• [Work instructions]: With the pictures removed, set down all of the entries below exactly.

• [Records provided]:
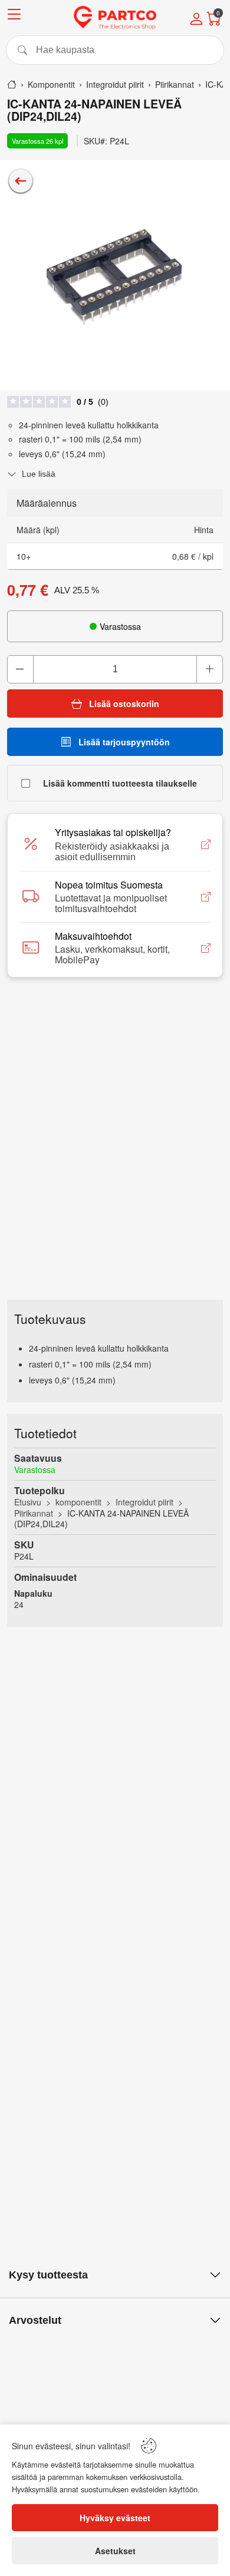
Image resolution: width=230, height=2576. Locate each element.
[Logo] (115, 17)
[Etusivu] (12, 84)
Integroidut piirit (144, 1502)
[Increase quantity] (209, 669)
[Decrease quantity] (21, 669)
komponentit (78, 1502)
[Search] (115, 50)
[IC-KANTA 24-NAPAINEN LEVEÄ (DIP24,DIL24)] (115, 275)
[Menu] (14, 16)
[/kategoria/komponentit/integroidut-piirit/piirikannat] (20, 181)
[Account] (196, 20)
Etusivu (27, 1502)
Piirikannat (33, 1513)
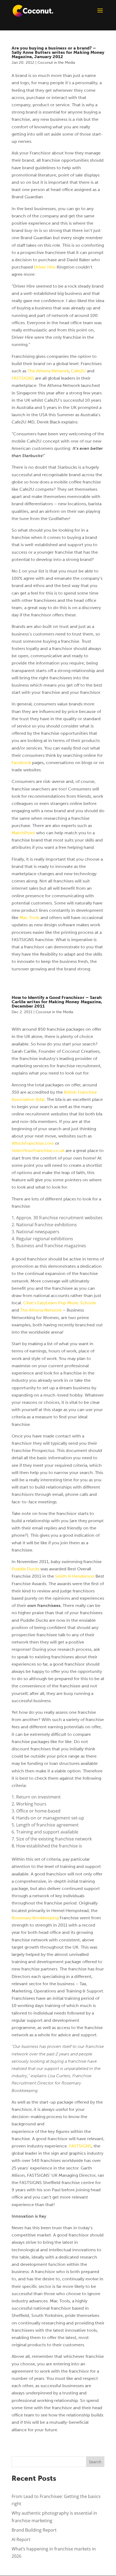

• [Solution]:
Image resolution: width=230, height=2576. Locate each element.
[Logo] (115, 17)
[Etusivu] (12, 84)
Integroidut piirit (144, 1502)
[Increase quantity] (209, 669)
[Decrease quantity] (21, 669)
komponentit (78, 1502)
[Search] (115, 50)
[IC-KANTA 24-NAPAINEN LEVEÄ (DIP24,DIL24)] (115, 275)
[Menu] (14, 16)
[/kategoria/komponentit/integroidut-piirit/piirikannat] (20, 181)
[Account] (196, 20)
Etusivu (27, 1502)
Piirikannat (33, 1513)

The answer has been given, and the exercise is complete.